Background: Ketamine, a widely used anesthetic agent, has been shown to induce nephrotoxicity, characterized by increased kidney function markers and structural damage. Despite its therapeutic applications, the adverse effects of ketamine on the kidneys necessitate the exploration of potential protective agents. Bryophyllum pinnatum (B. pinnatum), an herbal plant with a long history of medicinal use, has demonstrated various therapeutic properties, including antioxidant, anti-inflammatory, and nephroprotective effects. However, its role in mitigating ketamine-induced kidney damage remains inadequately explored.
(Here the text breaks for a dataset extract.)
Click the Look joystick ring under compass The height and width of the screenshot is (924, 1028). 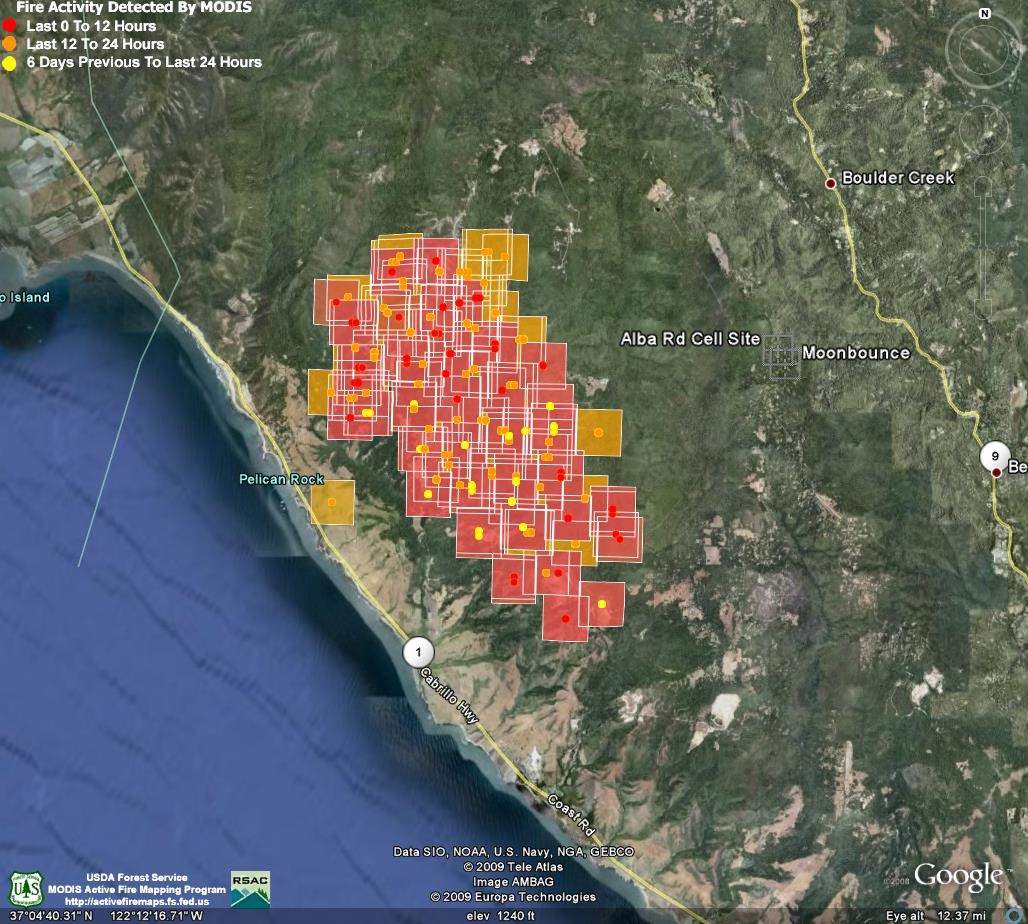click(984, 48)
Methods: Sixty male Wistar rats were assigned to six groups. Group 1 served as the control, while Group 2 received ketamine (20 mg/kg) for 7 days to induce renal toxicity. Groups 3-6 were treated with ketamine plus different doses of B. pinnatum extract (50, 100, 200 mg/kg) for 21 days. Biochemical markers, including blood urea nitrogen (BUN), creatinine, urea, sodium (Na), and potassium (K), were measured, and histopathological evaluations were conducted on kidney tissues.

Results: Ketamine administration significantly increased BUN (11.50±0.17 mg/dL), creatinine (100.00±2.89 µmol/L), urea (43.00±2.08 mg/dL), Na (164.00±4.16 mmol/L), and K (2.83±0.34 mmol/L) compared to controls (p<0.05). Treatment with B. pinnatum at doses of 100 and 200 mg/kg significantly reduced these biomarkers, with the highest dose showing values near control levels (BUN: 5.33±0.24 mg/dL, creatinine: 64.67±4.26 µmol/L, urea: 12.23±0.15 mg/dL, Na: 131.00±0.58 mmol/L, K: 1.10±0.07 mmol/L, p<0.05). Histologically, B. pinnatum treatment attenuated ketamine-induced renal damage, with marked improvements in tissue architecture. Conclusion: B. pinnatum exhibited significant nephroprotective effects, as evidenced by the reduction of kidney function biomarkers and improved histological features, suggesting its potential as a therapeutic agent in managing ketamine-induced renal toxicity.